- Country: India
- State: Tamil Nadu
- District: Thiruvallur
- Metro: Chennai City

Population
- • Total: 3,920

Languages
- • Official: Tamil
- Time zone: UTC+5:30 (IST)
- Postal code: 602024
- Vehicle registration: TN20
- Metro: Chennai
- Lok Sabha constituency: Thiruvallur
- Vidhan Sabha constituency: Thiruvallur

= Perumalpattu =

Neighbourhood in Tiruvallur district, Tamil Nadu, India

Perumalpattu is a suburb of Chennai Indian state of Tamil Nadu. It is situated between Chennai and Arakkonam near the Chennai–Arakkonam railway line. It is a town in the suburb of Chennai. Once upon a time the villagers lived near the koovam river which passes adjacent to the village, a big flood happened in the river which has resulted the villagers to migrate to the current land. ( so in Tamil "aaru peralapattadhinaal" its called as "peralapattu" and people later adapted perumal name in to peralapattu and called "perumalpattu". It is the western part of the city of Chennai. "perumalpattu" is part of the Chennai Metropolitan Area. The nearest railway station is Veppampattu railway station of the Chennai Suburban Railway Network.

== Etymology ==
The name can be attributed to the existence of a famous old Perumal (Lord Vishu of Hindu Mythology) temple.

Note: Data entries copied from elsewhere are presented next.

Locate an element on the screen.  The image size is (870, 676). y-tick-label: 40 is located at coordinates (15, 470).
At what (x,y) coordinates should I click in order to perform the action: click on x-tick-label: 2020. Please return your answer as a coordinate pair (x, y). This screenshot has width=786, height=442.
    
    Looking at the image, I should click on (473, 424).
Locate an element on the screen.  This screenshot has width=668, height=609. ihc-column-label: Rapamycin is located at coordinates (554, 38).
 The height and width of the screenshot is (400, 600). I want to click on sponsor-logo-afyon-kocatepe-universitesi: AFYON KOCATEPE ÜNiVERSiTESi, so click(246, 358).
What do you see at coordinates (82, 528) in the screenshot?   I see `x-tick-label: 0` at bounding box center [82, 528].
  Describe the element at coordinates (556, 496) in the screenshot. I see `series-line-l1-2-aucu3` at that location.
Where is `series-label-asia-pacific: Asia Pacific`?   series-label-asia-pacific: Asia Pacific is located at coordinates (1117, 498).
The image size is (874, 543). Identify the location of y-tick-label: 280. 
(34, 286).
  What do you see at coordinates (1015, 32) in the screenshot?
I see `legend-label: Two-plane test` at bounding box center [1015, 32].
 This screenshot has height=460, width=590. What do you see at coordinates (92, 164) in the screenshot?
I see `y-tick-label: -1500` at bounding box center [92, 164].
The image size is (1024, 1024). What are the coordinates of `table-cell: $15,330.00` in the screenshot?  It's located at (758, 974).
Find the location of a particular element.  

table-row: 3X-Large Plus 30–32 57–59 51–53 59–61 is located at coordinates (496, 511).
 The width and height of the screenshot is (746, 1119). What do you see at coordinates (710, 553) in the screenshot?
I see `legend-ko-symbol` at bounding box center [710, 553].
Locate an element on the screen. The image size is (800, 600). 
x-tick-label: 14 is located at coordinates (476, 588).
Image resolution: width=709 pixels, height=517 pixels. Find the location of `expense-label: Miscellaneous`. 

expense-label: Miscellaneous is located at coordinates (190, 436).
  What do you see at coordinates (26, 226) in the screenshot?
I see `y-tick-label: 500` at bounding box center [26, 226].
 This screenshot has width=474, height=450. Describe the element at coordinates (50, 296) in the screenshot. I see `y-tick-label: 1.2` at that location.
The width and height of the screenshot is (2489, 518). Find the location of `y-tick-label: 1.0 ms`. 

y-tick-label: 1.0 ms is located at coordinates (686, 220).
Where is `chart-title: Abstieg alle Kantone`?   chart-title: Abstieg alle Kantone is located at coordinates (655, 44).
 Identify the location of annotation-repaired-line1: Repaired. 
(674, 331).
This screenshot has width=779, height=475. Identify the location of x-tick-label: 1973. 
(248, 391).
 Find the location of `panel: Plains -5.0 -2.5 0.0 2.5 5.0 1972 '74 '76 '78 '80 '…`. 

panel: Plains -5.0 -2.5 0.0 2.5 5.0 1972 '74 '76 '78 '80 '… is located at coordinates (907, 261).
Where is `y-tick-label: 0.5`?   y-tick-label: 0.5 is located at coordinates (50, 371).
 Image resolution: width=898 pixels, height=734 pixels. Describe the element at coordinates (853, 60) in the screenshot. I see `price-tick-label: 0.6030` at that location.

== Population and Literacy (Census 2011) ==
Source:

- As per the 2011 Census, Perumalpattu has a population of 7,052 people (3,521 male, 3,531 female).
- Child population (age 0-6) is 593, about 8.41% of total.
- Sex ratio is 1,003 females to 1,000 males, which is slightly higher than the state average.
- The literacy rate is 90.26% (male: 95.07%; female: 85.53%).

== Government and politics ==

=== Civic Utility / Amenities / Services ===

Perumalpattu rettaikulam (twin ponds) was restored in 2019 by the villagers themselves.

In 2020 the rettaikulam (twin ponds) thamaraikulam was given a fresh look by the best efforts by the village residents with the help of the NGO named (united way, chennai) the thamaraikulam got half KM of the walking path, saplings planted around the pond, solar lights, strong fence protecting the pond, children's park, floating garden etc.

== Transport ==
=== By Rail ===
The closest railway station is Veppampattu which is about 2 km from Perumalpattu and MTH Road serve as good transport from/to Chennai. Frequent electric train services are operated from Chennai.

=== By Road ===
New Railway Over Bridge (ROB) across the railway track near Vepampattu railway station to link the transport between two major roads Chennai-Tiruttani Highway (NH-205) and Thiruvallur-Poonamalee High road (SH-50) through Perumalpattu road(Construction on the process).
Town can be approached by the Lucas - Thiruvallur high road or Poonamalle high road.
Tamil Nadu Government has provided bus facility travel from Veppampattu to nearest town Poonamalee and to the Chennai shopping hub T. Nagar.

== Education ==
Raja National Mat.Hr.sec school, Sriram Vidya Manthir (CBSE & Matric), Gomathi vidhyalaya, Gnana Banu School and a few government schools are available.